Exhibition: Colette Banaigs -The journey of a painter
Saturday 24th and Sunday 25th November 2018 – 11am to 4pm
The Oyster Bay House, Chambers Wharf, Faversham, ME13 7BT
Arcelia performed at the preview on Friday 23rd November.
It was amazing. Seeing so many people attending, so many friends, hearing so many positive comments, feeling so many emotions in the room… was simply wonderful. And it was such an interesting show to have curated.
I am totally overwhelmed by the response to the show. It has been remarkably strong in emotions, something quite unique. I am utterly exhausted emotionally by the experience and also physically with the constant flow of people coming through during the entire week-end. My heart goes to everyone who visited. I am ever so grateful.
Like I said in my presentation during the preview, as I was looking through my parents’ house whilst in the process of clearing it up, I found many family treasures. A number of them related to my mother, her life and her work. A deeper and more complex person started to emerge. I discovered things about her I never knew through notes, documents, letters and photographs that she has kept but never mentioned to me. I learnt about her relationships, her career, her depression, her poetry, her novel (an autobiography?), her early drawings and paintings… I started putting all this together and, gradually, I was making connections between her life and her work as an artist… I understood better what she was trying to communicate. I understood what that fake writing was about… What the small windows with landscapes meant… I understood many of the frequent themes that appear in her work such as characters that are cut off, disappearing, escaping,walking away, falling…. dark shadows, roses, skies, trees… Her concerns about the wars in the Middle East… When all this was revealed to me, it started to make much more sense.
I also realised what a rich intellectual and cultural life she led. She studied and taught literature and history of art, writing massive amount about it. She curated major exhibitions in her position as head curator of Musee de Saint-Denis, meeting and be-friending fascinating people. She developed and designed a unique method to support teachers using art at school where children engage with art in an active way so they understand it better, so they ‘live’ it. I still think it was quite revolutionary and it certainly was very successful amongst teachers. She wrote two books about it, as well as many activity books as part of this practice. Amongst other things.

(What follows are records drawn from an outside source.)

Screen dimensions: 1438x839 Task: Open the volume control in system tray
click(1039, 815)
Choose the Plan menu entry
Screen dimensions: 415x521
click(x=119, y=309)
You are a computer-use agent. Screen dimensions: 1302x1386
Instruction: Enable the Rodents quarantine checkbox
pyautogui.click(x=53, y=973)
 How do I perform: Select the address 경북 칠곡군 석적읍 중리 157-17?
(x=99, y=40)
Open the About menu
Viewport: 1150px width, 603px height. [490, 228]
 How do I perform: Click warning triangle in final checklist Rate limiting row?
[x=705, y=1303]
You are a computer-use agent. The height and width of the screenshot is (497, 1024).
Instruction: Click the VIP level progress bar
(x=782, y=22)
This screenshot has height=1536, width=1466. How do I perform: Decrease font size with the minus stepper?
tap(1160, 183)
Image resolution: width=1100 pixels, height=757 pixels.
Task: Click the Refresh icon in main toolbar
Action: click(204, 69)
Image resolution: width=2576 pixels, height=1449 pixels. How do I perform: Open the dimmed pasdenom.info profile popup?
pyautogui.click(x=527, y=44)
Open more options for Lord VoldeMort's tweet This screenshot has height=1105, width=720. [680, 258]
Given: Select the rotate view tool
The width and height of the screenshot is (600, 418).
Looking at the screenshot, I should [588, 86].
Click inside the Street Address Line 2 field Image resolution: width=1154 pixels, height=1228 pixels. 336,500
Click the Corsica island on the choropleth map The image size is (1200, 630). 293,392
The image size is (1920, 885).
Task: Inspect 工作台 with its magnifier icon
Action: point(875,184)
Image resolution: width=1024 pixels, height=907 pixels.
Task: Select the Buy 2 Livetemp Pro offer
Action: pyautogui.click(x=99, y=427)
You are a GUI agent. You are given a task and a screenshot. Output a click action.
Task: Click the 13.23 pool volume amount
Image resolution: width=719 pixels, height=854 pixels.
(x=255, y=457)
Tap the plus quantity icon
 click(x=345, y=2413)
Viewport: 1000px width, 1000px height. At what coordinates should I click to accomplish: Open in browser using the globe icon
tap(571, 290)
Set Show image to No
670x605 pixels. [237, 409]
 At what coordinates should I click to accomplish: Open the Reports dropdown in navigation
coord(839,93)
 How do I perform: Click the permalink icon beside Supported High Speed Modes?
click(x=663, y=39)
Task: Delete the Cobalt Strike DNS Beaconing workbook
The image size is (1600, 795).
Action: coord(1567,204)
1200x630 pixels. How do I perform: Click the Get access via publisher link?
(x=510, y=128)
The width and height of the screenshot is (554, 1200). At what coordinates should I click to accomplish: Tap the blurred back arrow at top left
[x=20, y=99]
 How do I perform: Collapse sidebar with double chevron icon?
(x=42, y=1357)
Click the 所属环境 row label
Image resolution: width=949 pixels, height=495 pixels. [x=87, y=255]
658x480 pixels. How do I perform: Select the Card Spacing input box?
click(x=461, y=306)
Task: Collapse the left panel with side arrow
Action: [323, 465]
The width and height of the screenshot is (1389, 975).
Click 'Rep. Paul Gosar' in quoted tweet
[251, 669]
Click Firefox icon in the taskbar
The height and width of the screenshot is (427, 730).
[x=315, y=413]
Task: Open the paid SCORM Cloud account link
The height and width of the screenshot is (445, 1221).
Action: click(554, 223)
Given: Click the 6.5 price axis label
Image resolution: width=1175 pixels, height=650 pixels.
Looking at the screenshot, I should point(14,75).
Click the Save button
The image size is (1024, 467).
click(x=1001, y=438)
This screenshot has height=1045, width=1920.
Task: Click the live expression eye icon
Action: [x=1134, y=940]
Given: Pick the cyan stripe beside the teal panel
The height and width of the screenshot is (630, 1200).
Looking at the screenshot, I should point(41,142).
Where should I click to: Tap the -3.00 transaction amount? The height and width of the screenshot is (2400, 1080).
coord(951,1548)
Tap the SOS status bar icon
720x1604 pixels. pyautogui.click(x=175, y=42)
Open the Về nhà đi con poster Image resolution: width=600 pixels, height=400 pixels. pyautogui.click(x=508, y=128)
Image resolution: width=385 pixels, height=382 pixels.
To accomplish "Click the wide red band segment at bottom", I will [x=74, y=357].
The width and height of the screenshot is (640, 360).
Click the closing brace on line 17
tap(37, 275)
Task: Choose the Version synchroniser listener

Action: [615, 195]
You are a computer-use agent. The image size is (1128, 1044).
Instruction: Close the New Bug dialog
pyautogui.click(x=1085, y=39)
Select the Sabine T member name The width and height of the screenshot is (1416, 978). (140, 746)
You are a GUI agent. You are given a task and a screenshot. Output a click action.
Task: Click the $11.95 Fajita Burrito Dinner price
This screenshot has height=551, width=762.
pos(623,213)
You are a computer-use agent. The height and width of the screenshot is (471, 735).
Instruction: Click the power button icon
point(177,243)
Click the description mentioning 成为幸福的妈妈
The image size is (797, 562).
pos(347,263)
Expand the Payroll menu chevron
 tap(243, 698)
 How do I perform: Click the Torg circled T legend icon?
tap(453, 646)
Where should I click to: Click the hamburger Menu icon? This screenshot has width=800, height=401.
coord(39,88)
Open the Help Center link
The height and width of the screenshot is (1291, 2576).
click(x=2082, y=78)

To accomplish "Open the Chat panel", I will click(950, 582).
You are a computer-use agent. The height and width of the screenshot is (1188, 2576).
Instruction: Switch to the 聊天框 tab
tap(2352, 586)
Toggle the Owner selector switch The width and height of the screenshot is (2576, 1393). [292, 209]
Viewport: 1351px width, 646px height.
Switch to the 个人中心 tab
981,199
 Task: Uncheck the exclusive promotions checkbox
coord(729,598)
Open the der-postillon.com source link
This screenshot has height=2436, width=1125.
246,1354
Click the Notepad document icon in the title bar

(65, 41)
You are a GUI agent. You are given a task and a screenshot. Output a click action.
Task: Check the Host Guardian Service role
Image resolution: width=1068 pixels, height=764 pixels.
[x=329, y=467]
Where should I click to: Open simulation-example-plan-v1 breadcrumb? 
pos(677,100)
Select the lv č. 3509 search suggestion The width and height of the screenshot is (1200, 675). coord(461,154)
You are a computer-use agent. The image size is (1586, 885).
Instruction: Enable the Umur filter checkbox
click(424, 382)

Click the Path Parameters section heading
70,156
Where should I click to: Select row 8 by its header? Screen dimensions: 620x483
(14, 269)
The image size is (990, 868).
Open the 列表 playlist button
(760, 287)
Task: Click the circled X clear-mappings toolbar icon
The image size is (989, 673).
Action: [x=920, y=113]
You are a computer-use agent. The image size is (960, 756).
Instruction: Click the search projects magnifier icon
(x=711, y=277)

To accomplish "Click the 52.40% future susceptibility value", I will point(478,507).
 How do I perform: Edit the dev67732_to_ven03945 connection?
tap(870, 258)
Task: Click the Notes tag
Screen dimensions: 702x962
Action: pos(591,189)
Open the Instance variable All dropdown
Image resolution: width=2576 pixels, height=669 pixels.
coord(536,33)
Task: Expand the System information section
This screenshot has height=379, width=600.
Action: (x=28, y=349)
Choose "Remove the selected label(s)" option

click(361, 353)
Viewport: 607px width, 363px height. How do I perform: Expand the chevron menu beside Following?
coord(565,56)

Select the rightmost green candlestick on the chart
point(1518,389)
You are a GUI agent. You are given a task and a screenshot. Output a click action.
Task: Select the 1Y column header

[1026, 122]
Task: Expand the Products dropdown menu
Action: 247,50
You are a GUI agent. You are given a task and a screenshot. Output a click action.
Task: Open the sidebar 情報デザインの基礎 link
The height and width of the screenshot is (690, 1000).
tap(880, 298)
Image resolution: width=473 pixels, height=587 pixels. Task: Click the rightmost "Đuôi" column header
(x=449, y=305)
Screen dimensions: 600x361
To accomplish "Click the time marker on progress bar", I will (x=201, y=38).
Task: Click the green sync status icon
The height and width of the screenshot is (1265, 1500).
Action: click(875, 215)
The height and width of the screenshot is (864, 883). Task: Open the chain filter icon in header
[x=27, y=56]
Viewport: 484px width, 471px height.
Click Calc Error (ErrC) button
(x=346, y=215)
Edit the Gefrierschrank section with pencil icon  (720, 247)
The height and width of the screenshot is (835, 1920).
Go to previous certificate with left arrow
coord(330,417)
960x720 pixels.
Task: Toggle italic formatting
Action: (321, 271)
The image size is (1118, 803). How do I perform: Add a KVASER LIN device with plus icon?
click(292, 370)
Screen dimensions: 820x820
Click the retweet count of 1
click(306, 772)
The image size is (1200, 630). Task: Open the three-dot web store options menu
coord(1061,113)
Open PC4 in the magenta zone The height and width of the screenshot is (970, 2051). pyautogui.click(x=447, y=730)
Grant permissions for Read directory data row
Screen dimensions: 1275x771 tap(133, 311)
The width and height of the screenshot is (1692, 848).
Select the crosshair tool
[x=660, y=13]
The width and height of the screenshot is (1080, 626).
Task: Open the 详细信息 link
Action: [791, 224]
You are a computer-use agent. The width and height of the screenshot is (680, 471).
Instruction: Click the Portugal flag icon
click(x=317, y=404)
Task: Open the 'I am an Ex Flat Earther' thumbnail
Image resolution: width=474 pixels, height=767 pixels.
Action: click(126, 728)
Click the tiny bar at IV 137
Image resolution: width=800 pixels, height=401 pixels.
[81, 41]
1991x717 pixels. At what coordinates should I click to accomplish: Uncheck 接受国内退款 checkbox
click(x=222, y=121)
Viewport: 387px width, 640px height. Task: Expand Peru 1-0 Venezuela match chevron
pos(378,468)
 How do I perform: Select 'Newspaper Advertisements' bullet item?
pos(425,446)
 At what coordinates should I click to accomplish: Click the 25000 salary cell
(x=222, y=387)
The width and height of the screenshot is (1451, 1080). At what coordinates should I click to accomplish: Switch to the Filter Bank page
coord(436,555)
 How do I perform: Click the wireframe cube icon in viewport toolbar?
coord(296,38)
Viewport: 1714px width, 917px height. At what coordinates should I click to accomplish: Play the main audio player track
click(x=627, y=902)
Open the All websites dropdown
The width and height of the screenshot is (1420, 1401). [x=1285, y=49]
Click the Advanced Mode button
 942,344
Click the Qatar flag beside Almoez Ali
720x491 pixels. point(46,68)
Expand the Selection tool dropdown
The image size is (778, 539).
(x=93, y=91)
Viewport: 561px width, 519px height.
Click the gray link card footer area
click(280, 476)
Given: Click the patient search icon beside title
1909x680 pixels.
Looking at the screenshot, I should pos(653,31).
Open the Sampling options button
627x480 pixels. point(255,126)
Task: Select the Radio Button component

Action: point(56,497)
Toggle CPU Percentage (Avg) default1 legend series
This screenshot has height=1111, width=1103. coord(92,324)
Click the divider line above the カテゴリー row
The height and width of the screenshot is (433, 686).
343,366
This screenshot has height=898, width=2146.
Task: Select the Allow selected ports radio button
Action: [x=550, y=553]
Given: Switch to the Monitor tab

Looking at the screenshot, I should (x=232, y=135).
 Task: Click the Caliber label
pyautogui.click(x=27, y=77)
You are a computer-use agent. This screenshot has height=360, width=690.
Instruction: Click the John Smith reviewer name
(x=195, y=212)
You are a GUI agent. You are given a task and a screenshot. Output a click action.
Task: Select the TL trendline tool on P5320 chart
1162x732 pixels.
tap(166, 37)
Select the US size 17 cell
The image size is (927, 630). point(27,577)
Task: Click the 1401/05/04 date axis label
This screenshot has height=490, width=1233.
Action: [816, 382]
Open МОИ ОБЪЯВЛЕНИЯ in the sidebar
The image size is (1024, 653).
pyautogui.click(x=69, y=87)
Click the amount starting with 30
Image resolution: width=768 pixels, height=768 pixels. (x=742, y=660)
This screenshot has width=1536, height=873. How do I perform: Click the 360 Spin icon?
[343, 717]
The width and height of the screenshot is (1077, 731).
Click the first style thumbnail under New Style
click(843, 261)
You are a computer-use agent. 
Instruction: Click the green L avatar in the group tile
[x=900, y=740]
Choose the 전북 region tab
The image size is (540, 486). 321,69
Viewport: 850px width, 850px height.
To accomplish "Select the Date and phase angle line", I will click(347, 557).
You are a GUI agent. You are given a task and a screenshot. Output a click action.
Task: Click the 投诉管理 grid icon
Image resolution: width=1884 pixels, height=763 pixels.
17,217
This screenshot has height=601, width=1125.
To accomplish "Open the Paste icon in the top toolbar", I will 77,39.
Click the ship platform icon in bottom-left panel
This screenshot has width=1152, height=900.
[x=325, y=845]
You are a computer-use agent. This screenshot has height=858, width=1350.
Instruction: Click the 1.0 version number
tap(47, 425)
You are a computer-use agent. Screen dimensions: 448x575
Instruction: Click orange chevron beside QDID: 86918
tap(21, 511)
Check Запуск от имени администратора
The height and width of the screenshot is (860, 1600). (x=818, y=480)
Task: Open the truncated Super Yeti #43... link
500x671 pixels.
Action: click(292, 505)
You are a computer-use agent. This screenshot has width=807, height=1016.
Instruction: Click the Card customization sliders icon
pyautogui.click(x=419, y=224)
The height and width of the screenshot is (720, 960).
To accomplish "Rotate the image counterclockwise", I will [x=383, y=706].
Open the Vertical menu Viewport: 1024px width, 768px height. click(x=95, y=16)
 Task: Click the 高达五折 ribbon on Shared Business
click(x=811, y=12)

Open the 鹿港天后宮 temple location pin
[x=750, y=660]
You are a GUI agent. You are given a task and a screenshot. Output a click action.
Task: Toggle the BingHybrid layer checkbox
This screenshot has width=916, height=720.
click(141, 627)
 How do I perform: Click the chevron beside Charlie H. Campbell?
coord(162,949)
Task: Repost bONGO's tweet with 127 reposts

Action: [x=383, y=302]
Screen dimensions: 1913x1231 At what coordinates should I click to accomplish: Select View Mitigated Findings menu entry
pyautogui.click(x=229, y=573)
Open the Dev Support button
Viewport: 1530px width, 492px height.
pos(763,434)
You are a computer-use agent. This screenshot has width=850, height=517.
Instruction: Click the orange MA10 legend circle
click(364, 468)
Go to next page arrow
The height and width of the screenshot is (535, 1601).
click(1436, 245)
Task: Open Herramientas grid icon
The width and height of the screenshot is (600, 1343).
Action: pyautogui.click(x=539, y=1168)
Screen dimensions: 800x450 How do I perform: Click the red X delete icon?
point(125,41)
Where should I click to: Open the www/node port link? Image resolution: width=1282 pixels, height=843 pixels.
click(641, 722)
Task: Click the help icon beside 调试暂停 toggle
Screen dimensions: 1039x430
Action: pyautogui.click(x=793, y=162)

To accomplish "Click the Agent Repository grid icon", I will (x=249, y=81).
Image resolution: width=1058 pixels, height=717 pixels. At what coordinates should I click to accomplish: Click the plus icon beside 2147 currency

I am very impressed and proud by how much she has created, written, achieved and accomplished.
Her painting work was part of a bigger picture. I believe stories are crucial to make an emotional connection with artworks, going beyond their visual aspect. I think I made my point with this show. What a piece of work looks like is just the tip of the iceberg.
Setting up on Wednesday 21st November 2018
Kent Creative Show – A discussion with Nathalie Banaigs and Tracie Peisley
It was just so good Nathalie. A really AMAZING show, one of the best ever I’ve seen. Cohesive, dramatic and touching. I feel honoured to have seen it.
Thank you so much for sharing this Nathalie. I have just forwarded to a few friends who are caring for their parents with Alzheimers. Do tell your mother that now her work will reach even more people than were at the exhibition, as well as those people who will see her work in new homes.
Nathalie, I am sure you have more than enough on your plate at the moment, not least the emotional impact of what you have been doing. You have been so totally committed to it, it is a love story, of course. I am sorry I didn’t write in the visitors’ book – actually I couldn’t put into words what I felt, it was so much. Even I, as an onlooker, feel overwhelmed by it all…. so many little details, so many atmospheres and moods. How it was on Friday night, walking there, the heat and noise in the room. How different it was, and yet the same, coming back on Sunday afternoon when it was not so full, and there was that darkish wettish sky outside, and cold – but the same warmth and air of concentration from the visitors, and sense of amazement, and discovery and revelation. And then the walk home, returning to the ‘here and now’, feeling enriched and thoughtful. So much of this project is about the responses we can give to our loved-ones if they suffer from Alzheimers…. I think it would be a direct inspiration to people.
Amazing works and story! Your mother is a very special lady.